──────── 本文抜粋 ────────

要するに。
要するに、だ。
僕はとどの詰まり、植草甚一さんに成りたかったのです。
植草甚一ことJ.J.おじさん。
東京は神保町の主とも言われたJ.J.伯父ちゃま。
ここ最近は、ちょっとした静かなるブームで、
伯父ちゃまのことを知っている方もいらっしゃるだろう。
彼は、ジャズ、映画、ミステリー文学、ファッション、街歩きなどに、深く精通しており、
元祖若者文化水先案内人だったのです。
実に興味深い伯父ちゃまの痛快な人生を紐解いてみましょう。
では。
彼はまず、衣類工場に勤めます。たくさんの衣類のデザインを手がけたようです。
そして、元々映画ファンであった伯父ちゃまは、
映画配給会社「東宝」に勤めます。
この頃、初めての映画評をキネマ旬報に発表。

──────── 保存データ ────────

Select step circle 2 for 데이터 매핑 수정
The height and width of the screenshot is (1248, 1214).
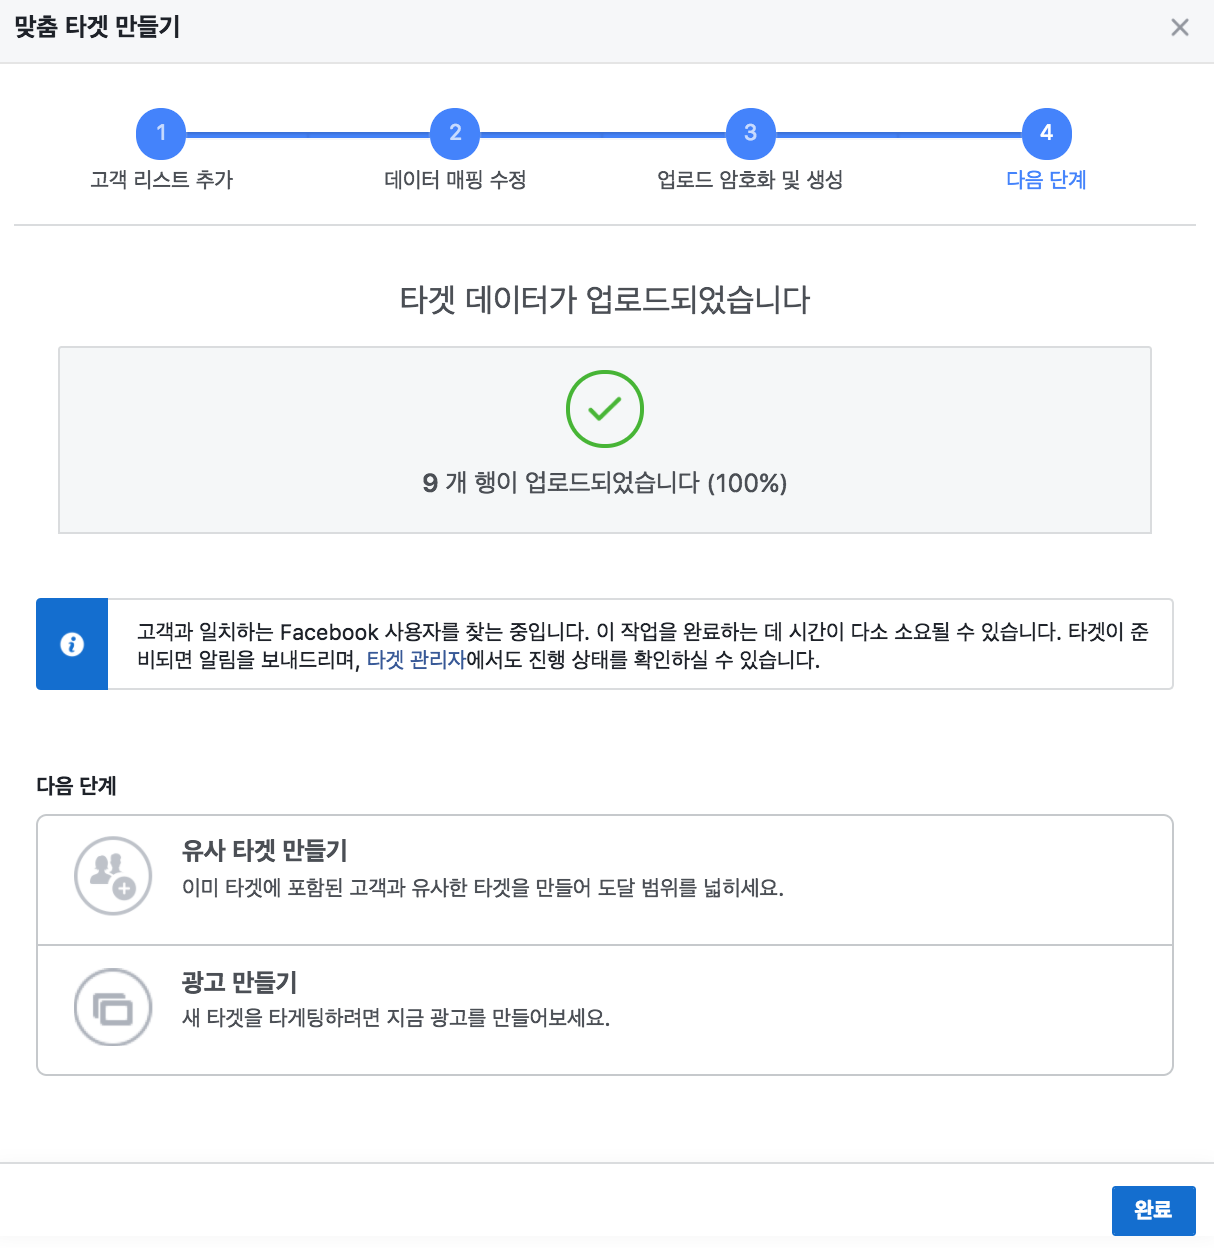point(455,133)
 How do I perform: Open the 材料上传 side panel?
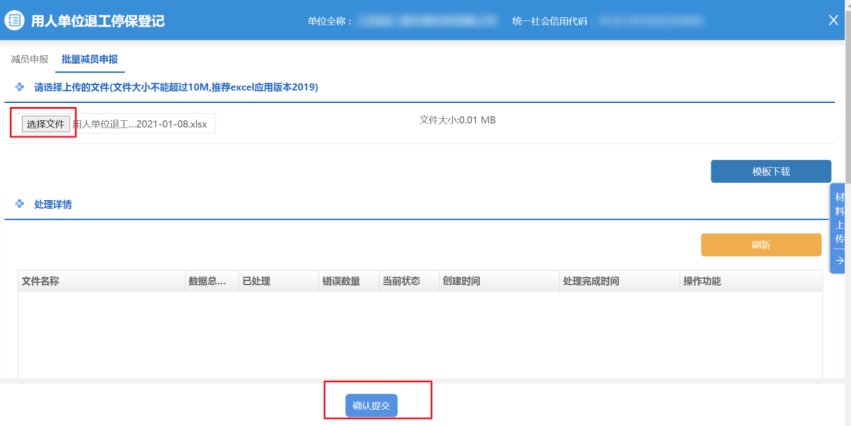pyautogui.click(x=839, y=218)
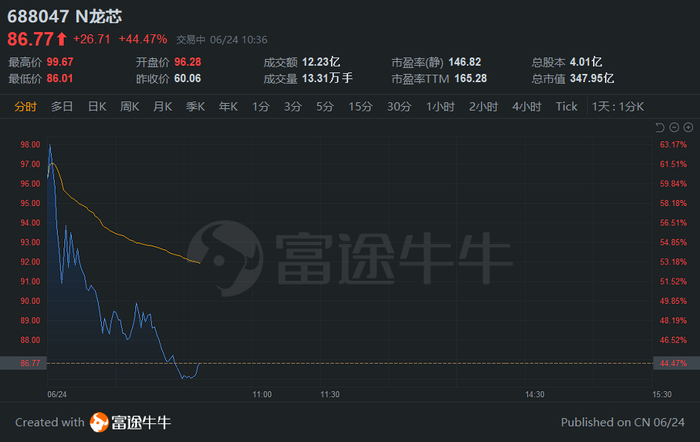Switch to 周K weekly chart
Image resolution: width=700 pixels, height=442 pixels.
coord(130,106)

────────

▶ _取り組む課題_:
A. 植草甚一についての文章で、彼が深く精通していたと挙げられている分野をすべて書き出してください。
B. 植草甚一についての文章によると、初めての映画評はどこに発表されましたか？
このデータは参照しなくてかまいません。

▶ _解答例_:
A. ジャズ、映画、ミステリー文学、ファッション、街歩き

B. キネマ旬報に発表されました。